31 December 2025

🔭Data Science: Usefulness (Just the Quotes)

"[…] wrong hypotheses, rightly worked from, have produced more useful results than unguided observation." (Augustus de Morgan, "A Budget of Paradoxes", 1872)

"A false hypothesis, if it serve as a guide for further enquiry, may, at the right stage of science, be as useful as, or more useful than, a truer one for which acceptable evidence is not yet at hand." (William C Dampier, "Science and the Human Mind, Science in the Ancient World", 1912) 

"Rule 1. Original data should be presented in a way that will preserve the evidence in the original data for all the predictions assumed to be useful." (Walter A Shewhart, "Economic Control of Quality of Manufactured Product", 1931)

"Without an adequate understanding of the statistical methods, the investigator in the social sciences may be like the blind man groping in a dark room for a black cat that is not there. The methods of Statistics are useful in an over-widening range of human activities in any field of thought in which numerical data may be had." (Frederick E Croxton & Dudley J Cowden, "Practical Business Statistics", 1937)

"Starting from statistical observations, it is possible to arrive at conclusions which not less reliable or useful than those obtained in any other exact science. It is only necessary to apply a clear and precise concept of probability to such observations. (Richard von Mises, "Probability, Statistics, and Truth", 1939)

"Analogies are useful for analysis in unexplored fields. By means of analogies an unfamiliar system may be compared with one that is better known. The relations and actions are more easily visualized, the mathematics more readily applied, and the analytical solutions more readily obtained in the familiar system." (Harry F Olson, "Dynamical Analogies", 1943)

"The view that machines cannot give rise to surprises is due, I believe, to a fallacy to which philosophers and mathematicians are particularly subject. This is the assumption that as soon as a fact is presented to a mind all consequences of that fact spring into the mind simultaneously with it. It is a very useful assumption under many circumstances, but one too easily forgets that it is false. A natural consequence of doing so is that one then assumes that there is no virtue in the mere working out of consequences from data and general principles." (Alan Turing, "Computing Machinery and Intelligence", Mind Vol. 59, 1950)
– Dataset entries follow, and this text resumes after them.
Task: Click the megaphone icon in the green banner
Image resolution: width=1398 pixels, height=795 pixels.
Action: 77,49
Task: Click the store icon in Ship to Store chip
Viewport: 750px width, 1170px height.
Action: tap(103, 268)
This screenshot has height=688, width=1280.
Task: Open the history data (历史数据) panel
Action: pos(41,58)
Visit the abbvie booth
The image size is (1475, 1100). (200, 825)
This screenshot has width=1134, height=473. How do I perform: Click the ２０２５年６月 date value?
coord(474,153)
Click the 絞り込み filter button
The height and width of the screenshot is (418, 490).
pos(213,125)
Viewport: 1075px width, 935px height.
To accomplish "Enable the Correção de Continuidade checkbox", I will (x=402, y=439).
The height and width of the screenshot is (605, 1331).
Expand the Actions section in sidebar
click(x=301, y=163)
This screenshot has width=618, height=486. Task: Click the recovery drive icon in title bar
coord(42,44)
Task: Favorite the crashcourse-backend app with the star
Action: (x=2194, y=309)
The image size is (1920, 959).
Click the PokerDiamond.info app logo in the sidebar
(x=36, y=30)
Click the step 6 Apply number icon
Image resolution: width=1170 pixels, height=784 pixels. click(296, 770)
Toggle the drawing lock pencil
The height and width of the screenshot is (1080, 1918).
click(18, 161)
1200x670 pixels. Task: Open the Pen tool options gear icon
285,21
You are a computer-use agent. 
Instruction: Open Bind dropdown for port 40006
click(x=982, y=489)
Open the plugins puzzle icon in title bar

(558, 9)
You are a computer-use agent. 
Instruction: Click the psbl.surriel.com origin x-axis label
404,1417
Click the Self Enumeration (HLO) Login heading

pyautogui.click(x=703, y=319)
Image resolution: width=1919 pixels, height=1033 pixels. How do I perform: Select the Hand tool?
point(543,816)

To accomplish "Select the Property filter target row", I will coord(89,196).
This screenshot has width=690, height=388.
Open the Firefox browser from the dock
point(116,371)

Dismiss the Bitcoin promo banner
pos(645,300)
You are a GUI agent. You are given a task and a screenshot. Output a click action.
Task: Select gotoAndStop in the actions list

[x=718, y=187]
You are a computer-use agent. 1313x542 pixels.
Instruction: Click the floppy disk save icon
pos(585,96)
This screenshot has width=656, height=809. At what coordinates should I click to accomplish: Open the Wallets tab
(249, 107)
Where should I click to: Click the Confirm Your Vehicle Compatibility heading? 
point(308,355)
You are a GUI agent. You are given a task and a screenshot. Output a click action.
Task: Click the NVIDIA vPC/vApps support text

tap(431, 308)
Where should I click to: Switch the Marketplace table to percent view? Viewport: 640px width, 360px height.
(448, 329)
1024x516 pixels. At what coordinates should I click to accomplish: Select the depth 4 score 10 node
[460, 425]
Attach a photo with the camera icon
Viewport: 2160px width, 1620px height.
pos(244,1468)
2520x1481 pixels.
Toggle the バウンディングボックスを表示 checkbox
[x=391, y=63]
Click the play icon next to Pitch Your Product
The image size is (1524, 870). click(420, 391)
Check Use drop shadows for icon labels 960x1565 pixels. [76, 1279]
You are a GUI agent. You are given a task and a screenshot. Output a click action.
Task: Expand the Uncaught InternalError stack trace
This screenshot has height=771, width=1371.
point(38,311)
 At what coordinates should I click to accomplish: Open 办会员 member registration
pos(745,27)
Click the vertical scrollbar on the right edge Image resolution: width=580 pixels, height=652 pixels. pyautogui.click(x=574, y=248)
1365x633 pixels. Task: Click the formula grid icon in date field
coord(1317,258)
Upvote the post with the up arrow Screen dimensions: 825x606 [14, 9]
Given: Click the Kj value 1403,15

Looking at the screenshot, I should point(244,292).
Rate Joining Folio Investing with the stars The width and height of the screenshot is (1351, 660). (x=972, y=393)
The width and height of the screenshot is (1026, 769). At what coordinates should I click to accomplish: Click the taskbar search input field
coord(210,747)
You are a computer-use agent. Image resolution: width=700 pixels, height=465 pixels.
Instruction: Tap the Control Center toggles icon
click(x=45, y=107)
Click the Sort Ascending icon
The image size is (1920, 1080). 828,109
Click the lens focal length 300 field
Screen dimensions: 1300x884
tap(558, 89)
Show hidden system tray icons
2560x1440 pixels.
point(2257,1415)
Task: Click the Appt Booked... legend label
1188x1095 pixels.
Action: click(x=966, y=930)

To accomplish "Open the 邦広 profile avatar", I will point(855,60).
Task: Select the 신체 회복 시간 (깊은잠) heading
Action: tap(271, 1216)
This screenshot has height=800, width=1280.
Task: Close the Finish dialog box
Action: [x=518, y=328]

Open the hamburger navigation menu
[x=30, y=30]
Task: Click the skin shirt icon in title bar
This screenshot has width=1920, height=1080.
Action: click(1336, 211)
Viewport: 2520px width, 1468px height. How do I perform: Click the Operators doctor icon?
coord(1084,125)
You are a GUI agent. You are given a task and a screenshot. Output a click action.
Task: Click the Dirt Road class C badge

"Undoubtedly one of the most elegant, powerful, and useful techniques in modern statistical method is that of the Analysis of Variation and Co-variation by which the total variation in a set of data may be reduced to components associated with possible sources of variability whose relative importance we wish to assess. The precise form which any given analysis will take is intimately connected with the structure of the investigation from which the data are obtained. A simple structure will lead to a simple analysis; a complex structure to a complex analysis." (Michael J Moroney, "Facts from Figures", 1951)

"Extrapolations are useful, particularly in the form of soothsaying called forecasting trends. But in looking at the figures or the charts made from them, it is necessary to remember one thing constantly: The trend to now may be a fact, but the future trend represents no more than an educated guess. Implicit in it is 'everything else being equal' and 'present trends continuing'. And somehow everything else refuses to remain equal." (Darell Huff, "How to Lie with Statistics", 1954)

"The usefulness of the models in constructing a testable theory of the process is severely limited by the quickly increasing number of parameters which must be estimated in order to compare the predictions of the models with empirical results" (Anatol Rapoport, "Prisoner's Dilemma: A study in conflict and cooperation", 1965)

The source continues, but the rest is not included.